Exercise details » Starting at the line that contains "How do I perform: Open the Financial", write out every line through the last one in the records below, word for word. Leave out any pictures.

Data extracts »
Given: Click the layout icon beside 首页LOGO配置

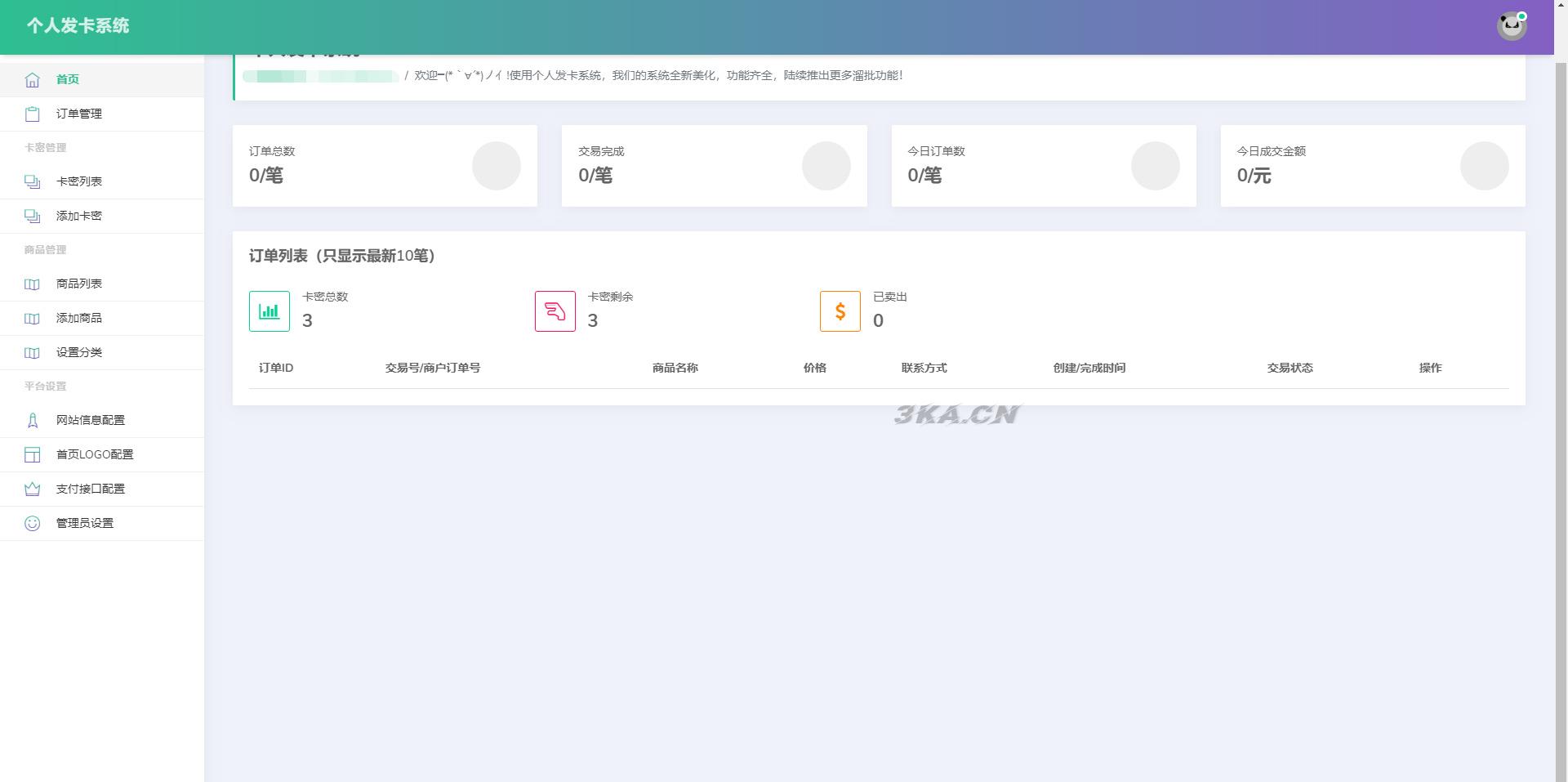Looking at the screenshot, I should (32, 454).
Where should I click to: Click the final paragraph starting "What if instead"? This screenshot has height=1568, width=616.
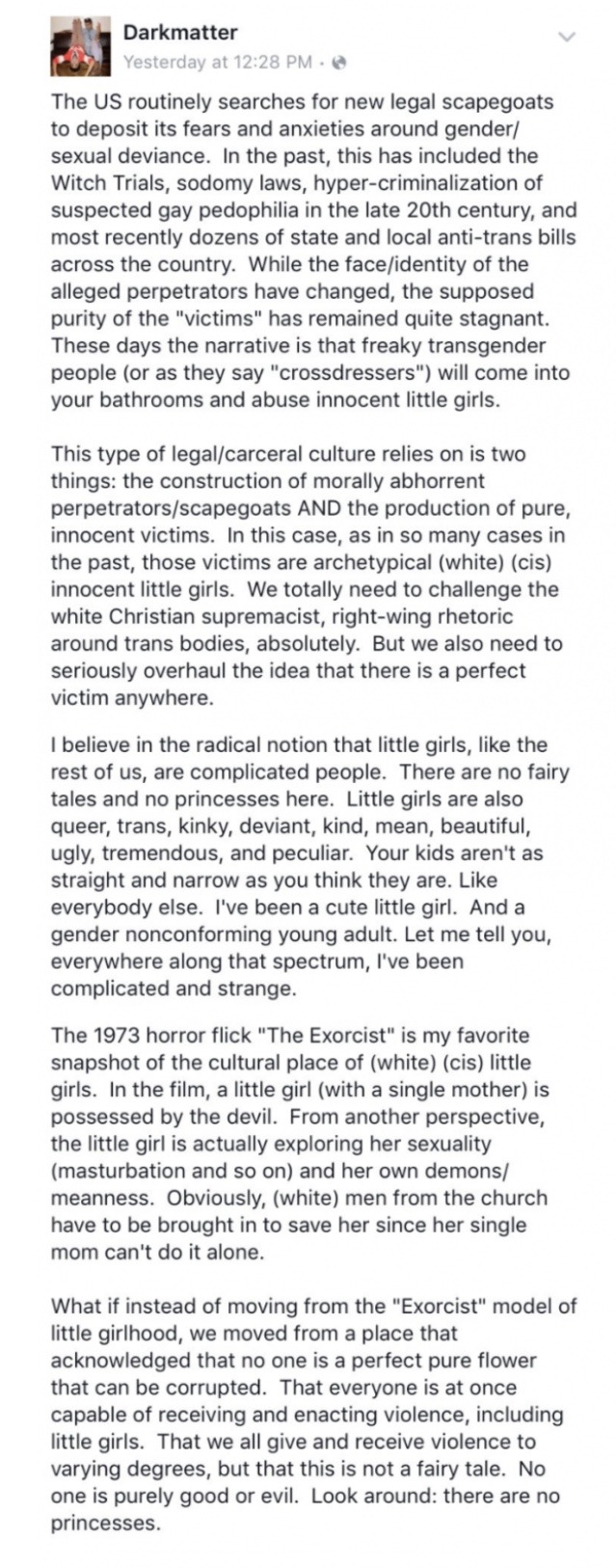click(x=308, y=1414)
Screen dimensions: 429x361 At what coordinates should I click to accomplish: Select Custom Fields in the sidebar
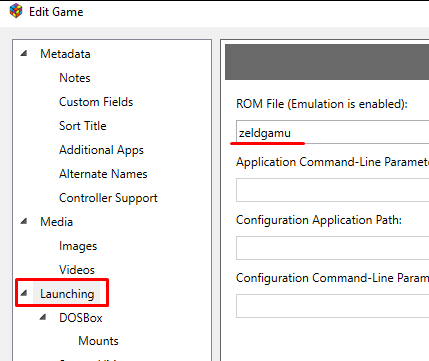[x=96, y=102]
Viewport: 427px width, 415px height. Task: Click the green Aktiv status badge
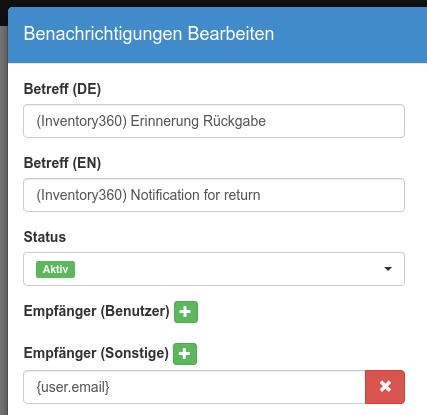click(x=55, y=269)
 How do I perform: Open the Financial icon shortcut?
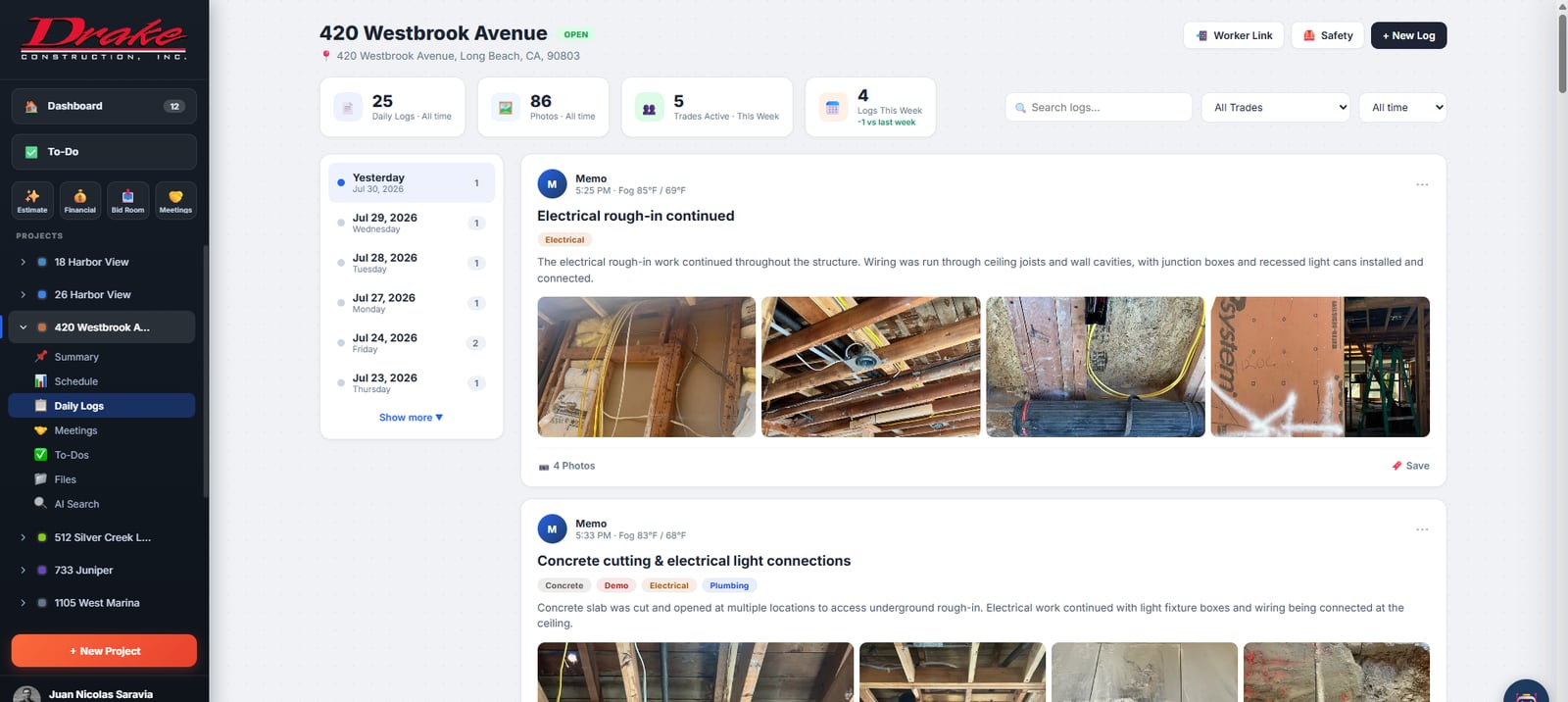80,200
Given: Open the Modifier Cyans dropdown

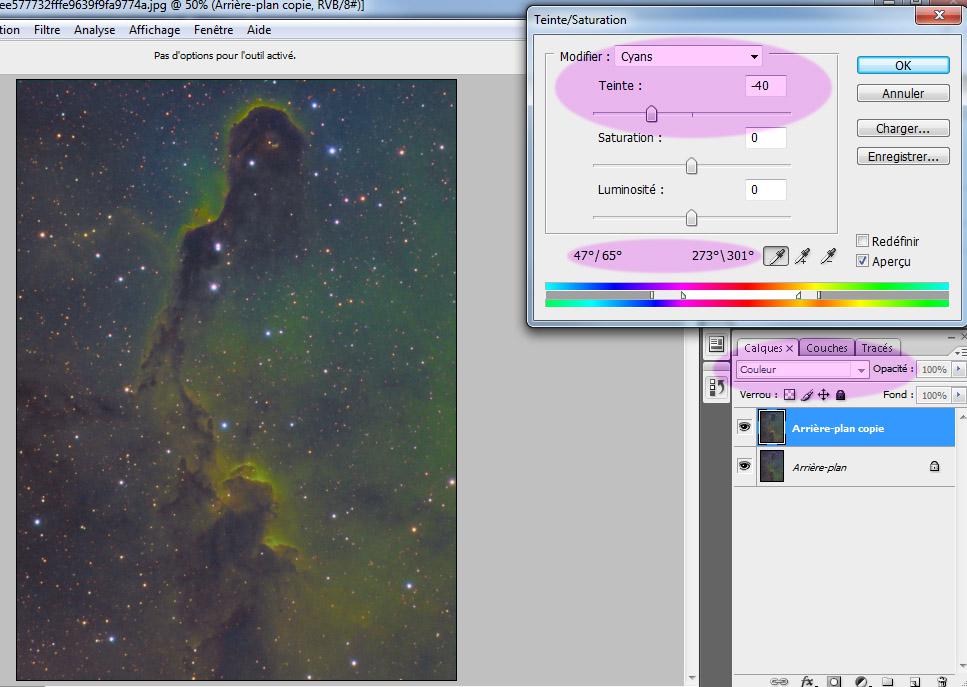Looking at the screenshot, I should click(x=688, y=57).
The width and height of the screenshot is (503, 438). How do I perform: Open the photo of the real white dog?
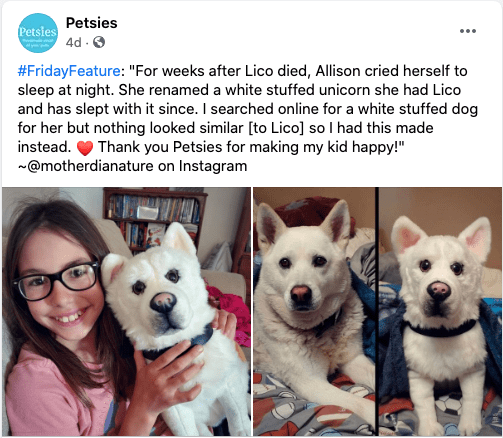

Task output »
 How do I perform: Open the Financial icon shortcut?
80,200
Given: Open the Modifier Cyans dropdown

Looking at the screenshot, I should click(x=688, y=57).
The width and height of the screenshot is (503, 438). How do I perform: Open the photo of the real white dog?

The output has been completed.